**PROBLEM TO WORK ON:**
Print out the entries exactly, and include each one.

START RECORD EXCERPTS

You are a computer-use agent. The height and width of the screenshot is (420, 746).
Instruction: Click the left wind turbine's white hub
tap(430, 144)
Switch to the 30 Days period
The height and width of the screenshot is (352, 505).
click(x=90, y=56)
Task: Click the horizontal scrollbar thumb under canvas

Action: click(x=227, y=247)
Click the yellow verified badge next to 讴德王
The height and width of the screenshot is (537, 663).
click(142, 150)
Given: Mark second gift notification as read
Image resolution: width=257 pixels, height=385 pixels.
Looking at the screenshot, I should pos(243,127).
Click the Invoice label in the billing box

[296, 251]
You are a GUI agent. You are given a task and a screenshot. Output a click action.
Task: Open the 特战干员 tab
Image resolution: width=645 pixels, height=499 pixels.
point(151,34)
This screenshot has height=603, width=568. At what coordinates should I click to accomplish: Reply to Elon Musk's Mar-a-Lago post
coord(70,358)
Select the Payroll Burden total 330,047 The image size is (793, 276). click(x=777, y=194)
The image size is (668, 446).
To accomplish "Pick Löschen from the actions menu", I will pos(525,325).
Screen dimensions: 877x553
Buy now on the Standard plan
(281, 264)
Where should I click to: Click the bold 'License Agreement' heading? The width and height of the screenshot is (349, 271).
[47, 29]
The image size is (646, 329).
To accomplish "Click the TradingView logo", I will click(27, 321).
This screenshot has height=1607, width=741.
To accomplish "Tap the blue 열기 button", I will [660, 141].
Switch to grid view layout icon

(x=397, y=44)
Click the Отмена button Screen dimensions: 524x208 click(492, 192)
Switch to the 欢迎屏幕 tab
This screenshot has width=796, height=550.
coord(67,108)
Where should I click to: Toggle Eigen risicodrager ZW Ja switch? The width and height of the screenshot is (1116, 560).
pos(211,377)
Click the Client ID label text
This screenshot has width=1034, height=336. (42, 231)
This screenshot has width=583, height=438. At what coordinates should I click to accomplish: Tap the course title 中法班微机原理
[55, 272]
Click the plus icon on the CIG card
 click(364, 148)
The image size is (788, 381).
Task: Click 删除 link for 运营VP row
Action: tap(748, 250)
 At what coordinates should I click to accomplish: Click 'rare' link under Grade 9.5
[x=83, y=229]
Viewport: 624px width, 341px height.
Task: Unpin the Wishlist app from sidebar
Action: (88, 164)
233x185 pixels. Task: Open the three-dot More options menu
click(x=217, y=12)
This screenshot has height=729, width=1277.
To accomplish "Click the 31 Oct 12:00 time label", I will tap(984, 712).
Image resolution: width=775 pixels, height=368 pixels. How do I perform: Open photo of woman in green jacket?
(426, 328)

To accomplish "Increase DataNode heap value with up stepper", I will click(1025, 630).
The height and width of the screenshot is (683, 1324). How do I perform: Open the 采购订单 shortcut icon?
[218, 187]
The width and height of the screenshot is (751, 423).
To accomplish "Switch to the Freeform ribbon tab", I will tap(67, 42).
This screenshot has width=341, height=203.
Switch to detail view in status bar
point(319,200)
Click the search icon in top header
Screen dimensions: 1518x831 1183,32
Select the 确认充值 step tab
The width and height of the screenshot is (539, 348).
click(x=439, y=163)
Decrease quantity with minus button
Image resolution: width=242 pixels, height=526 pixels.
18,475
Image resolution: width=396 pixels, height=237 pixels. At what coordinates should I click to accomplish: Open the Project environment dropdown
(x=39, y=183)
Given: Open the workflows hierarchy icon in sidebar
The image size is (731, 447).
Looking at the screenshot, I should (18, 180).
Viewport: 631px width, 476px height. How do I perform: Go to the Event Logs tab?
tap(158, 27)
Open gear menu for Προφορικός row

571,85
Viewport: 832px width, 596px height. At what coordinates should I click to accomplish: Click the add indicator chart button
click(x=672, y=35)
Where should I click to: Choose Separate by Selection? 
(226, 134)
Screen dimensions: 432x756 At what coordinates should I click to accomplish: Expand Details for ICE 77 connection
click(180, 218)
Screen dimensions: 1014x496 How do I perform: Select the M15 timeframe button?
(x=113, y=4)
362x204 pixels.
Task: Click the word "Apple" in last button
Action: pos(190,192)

END RECORD EXCERPTS

**SOLUTION TO THIS PROBLEM:**
You are a computer-use agent. The height and width of the screenshot is (420, 746).
Instruction: Click the left wind turbine's white hub
tap(430, 144)
Switch to the 30 Days period
The height and width of the screenshot is (352, 505).
click(x=90, y=56)
Task: Click the horizontal scrollbar thumb under canvas

Action: click(x=227, y=247)
Click the yellow verified badge next to 讴德王
The height and width of the screenshot is (537, 663).
click(142, 150)
Given: Mark second gift notification as read
Image resolution: width=257 pixels, height=385 pixels.
Looking at the screenshot, I should pos(243,127).
Click the Invoice label in the billing box

[296, 251]
You are a GUI agent. You are given a task and a screenshot. Output a click action.
Task: Open the 特战干员 tab
Image resolution: width=645 pixels, height=499 pixels.
point(151,34)
This screenshot has height=603, width=568. At what coordinates should I click to accomplish: Reply to Elon Musk's Mar-a-Lago post
coord(70,358)
Select the Payroll Burden total 330,047 The image size is (793, 276). click(x=777, y=194)
The image size is (668, 446).
To accomplish "Pick Löschen from the actions menu", I will pos(525,325).
Screen dimensions: 877x553
Buy now on the Standard plan
(281, 264)
Where should I click to: Click the bold 'License Agreement' heading? The width and height of the screenshot is (349, 271).
[47, 29]
The image size is (646, 329).
To accomplish "Click the TradingView logo", I will click(27, 321).
This screenshot has height=1607, width=741.
To accomplish "Tap the blue 열기 button", I will [660, 141].
Switch to grid view layout icon

(x=397, y=44)
Click the Отмена button Screen dimensions: 524x208 click(492, 192)
Switch to the 欢迎屏幕 tab
This screenshot has width=796, height=550.
coord(67,108)
Where should I click to: Toggle Eigen risicodrager ZW Ja switch? The width and height of the screenshot is (1116, 560).
pos(211,377)
Click the Client ID label text
This screenshot has width=1034, height=336. (42, 231)
This screenshot has width=583, height=438. At what coordinates should I click to accomplish: Tap the course title 中法班微机原理
[55, 272]
Click the plus icon on the CIG card
 click(364, 148)
The image size is (788, 381).
Task: Click 删除 link for 运营VP row
Action: tap(748, 250)
 At what coordinates should I click to accomplish: Click 'rare' link under Grade 9.5
[x=83, y=229]
Viewport: 624px width, 341px height.
Task: Unpin the Wishlist app from sidebar
Action: (88, 164)
233x185 pixels. Task: Open the three-dot More options menu
click(x=217, y=12)
This screenshot has height=729, width=1277.
To accomplish "Click the 31 Oct 12:00 time label", I will tap(984, 712).
Image resolution: width=775 pixels, height=368 pixels. How do I perform: Open photo of woman in green jacket?
(426, 328)

To accomplish "Increase DataNode heap value with up stepper", I will click(1025, 630).
The height and width of the screenshot is (683, 1324). How do I perform: Open the 采购订单 shortcut icon?
[218, 187]
The width and height of the screenshot is (751, 423).
To accomplish "Switch to the Freeform ribbon tab", I will tap(67, 42).
This screenshot has width=341, height=203.
Switch to detail view in status bar
point(319,200)
Click the search icon in top header
Screen dimensions: 1518x831 1183,32
Select the 确认充值 step tab
The width and height of the screenshot is (539, 348).
click(x=439, y=163)
Decrease quantity with minus button
Image resolution: width=242 pixels, height=526 pixels.
18,475
Image resolution: width=396 pixels, height=237 pixels. At what coordinates should I click to accomplish: Open the Project environment dropdown
(x=39, y=183)
Given: Open the workflows hierarchy icon in sidebar
The image size is (731, 447).
Looking at the screenshot, I should (18, 180).
Viewport: 631px width, 476px height. How do I perform: Go to the Event Logs tab?
tap(158, 27)
Open gear menu for Προφορικός row

571,85
Viewport: 832px width, 596px height. At what coordinates should I click to accomplish: Click the add indicator chart button
click(x=672, y=35)
Where should I click to: Choose Separate by Selection? 
(226, 134)
Screen dimensions: 432x756 At what coordinates should I click to accomplish: Expand Details for ICE 77 connection
click(180, 218)
Screen dimensions: 1014x496 How do I perform: Select the M15 timeframe button?
(x=113, y=4)
362x204 pixels.
Task: Click the word "Apple" in last button
Action: pos(190,192)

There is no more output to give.